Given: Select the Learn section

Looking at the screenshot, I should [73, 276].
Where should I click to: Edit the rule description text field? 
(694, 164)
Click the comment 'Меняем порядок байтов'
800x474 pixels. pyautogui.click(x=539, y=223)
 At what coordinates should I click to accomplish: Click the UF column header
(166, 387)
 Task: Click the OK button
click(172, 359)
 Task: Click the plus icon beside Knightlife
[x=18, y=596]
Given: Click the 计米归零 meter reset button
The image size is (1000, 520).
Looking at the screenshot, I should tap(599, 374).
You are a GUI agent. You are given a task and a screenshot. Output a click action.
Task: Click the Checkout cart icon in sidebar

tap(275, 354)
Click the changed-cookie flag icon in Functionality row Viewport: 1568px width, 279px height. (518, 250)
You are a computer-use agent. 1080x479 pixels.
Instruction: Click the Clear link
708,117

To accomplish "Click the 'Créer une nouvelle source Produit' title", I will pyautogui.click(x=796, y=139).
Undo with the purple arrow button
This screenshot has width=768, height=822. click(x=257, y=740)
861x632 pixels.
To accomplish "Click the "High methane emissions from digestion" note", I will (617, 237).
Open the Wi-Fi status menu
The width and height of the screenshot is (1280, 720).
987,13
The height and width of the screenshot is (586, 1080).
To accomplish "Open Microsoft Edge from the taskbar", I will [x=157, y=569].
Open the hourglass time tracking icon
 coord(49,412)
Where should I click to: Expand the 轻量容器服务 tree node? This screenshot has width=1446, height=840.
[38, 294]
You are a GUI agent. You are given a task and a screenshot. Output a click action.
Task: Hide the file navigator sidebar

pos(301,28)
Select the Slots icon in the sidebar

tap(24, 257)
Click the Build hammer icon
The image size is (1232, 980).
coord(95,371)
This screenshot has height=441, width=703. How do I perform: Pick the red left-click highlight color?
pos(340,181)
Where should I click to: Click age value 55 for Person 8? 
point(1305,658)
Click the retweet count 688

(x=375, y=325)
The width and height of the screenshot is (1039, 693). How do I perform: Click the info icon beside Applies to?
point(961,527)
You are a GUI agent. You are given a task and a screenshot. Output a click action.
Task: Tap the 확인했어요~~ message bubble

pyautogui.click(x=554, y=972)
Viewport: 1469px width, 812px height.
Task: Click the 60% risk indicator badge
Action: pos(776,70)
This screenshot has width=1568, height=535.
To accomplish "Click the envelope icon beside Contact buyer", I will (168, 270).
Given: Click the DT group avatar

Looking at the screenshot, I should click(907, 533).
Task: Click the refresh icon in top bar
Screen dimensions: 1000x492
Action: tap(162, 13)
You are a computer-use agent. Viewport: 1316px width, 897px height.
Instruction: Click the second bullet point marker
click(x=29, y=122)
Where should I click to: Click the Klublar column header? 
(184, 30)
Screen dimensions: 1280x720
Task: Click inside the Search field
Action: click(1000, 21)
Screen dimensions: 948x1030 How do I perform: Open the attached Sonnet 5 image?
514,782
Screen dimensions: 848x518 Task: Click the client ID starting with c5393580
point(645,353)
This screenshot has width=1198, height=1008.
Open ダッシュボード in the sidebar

□ □ □ □

**WRITTEN PROBLEM**
Rewrite all the records above, changing every "Where should I click to" to "Where do I click to" and keeping the rest the same.

**SOLUTION TO THIS PROBLEM**
Given: Select the Learn section

Looking at the screenshot, I should [73, 276].
Where do I click to: Edit the rule description text field? 
(694, 164)
Click the comment 'Меняем порядок байтов'
800x474 pixels. pyautogui.click(x=539, y=223)
 At what coordinates should I click to accomplish: Click the UF column header
(166, 387)
 Task: Click the OK button
click(172, 359)
 Task: Click the plus icon beside Knightlife
[x=18, y=596]
Given: Click the 计米归零 meter reset button
The image size is (1000, 520).
Looking at the screenshot, I should tap(599, 374).
You are a GUI agent. You are given a task and a screenshot. Output a click action.
Task: Click the Checkout cart icon in sidebar

tap(275, 354)
Click the changed-cookie flag icon in Functionality row Viewport: 1568px width, 279px height. (518, 250)
You are a computer-use agent. 1080x479 pixels.
Instruction: Click the Clear link
708,117

To accomplish "Click the 'Créer une nouvelle source Produit' title", I will pyautogui.click(x=796, y=139).
Undo with the purple arrow button
This screenshot has width=768, height=822. click(x=257, y=740)
861x632 pixels.
To accomplish "Click the "High methane emissions from digestion" note", I will (617, 237).
Open the Wi-Fi status menu
The width and height of the screenshot is (1280, 720).
987,13
The height and width of the screenshot is (586, 1080).
To accomplish "Open Microsoft Edge from the taskbar", I will [x=157, y=569].
Open the hourglass time tracking icon
 coord(49,412)
Where do I click to: Expand the 轻量容器服务 tree node? This screenshot has width=1446, height=840.
[38, 294]
You are a GUI agent. You are given a task and a screenshot. Output a click action.
Task: Hide the file navigator sidebar

pos(301,28)
Select the Slots icon in the sidebar

tap(24, 257)
Click the Build hammer icon
The image size is (1232, 980).
coord(95,371)
This screenshot has height=441, width=703. How do I perform: Pick the red left-click highlight color?
pos(340,181)
Where do I click to: Click age value 55 for Person 8? 
point(1305,658)
Click the retweet count 688

(x=375, y=325)
The width and height of the screenshot is (1039, 693). How do I perform: Click the info icon beside Applies to?
point(961,527)
You are a GUI agent. You are given a task and a screenshot. Output a click action.
Task: Tap the 확인했어요~~ message bubble

pyautogui.click(x=554, y=972)
Viewport: 1469px width, 812px height.
Task: Click the 60% risk indicator badge
Action: pos(776,70)
This screenshot has width=1568, height=535.
To accomplish "Click the envelope icon beside Contact buyer", I will (168, 270).
Given: Click the DT group avatar

Looking at the screenshot, I should click(907, 533).
Task: Click the refresh icon in top bar
Screen dimensions: 1000x492
Action: tap(162, 13)
You are a computer-use agent. Viewport: 1316px width, 897px height.
Instruction: Click the second bullet point marker
click(x=29, y=122)
Where do I click to: Click the Klublar column header? 
(184, 30)
Screen dimensions: 1280x720
Task: Click inside the Search field
Action: click(1000, 21)
Screen dimensions: 948x1030 How do I perform: Open the attached Sonnet 5 image?
514,782
Screen dimensions: 848x518 Task: Click the client ID starting with c5393580
point(645,353)
This screenshot has width=1198, height=1008.
Open ダッシュボード in the sidebar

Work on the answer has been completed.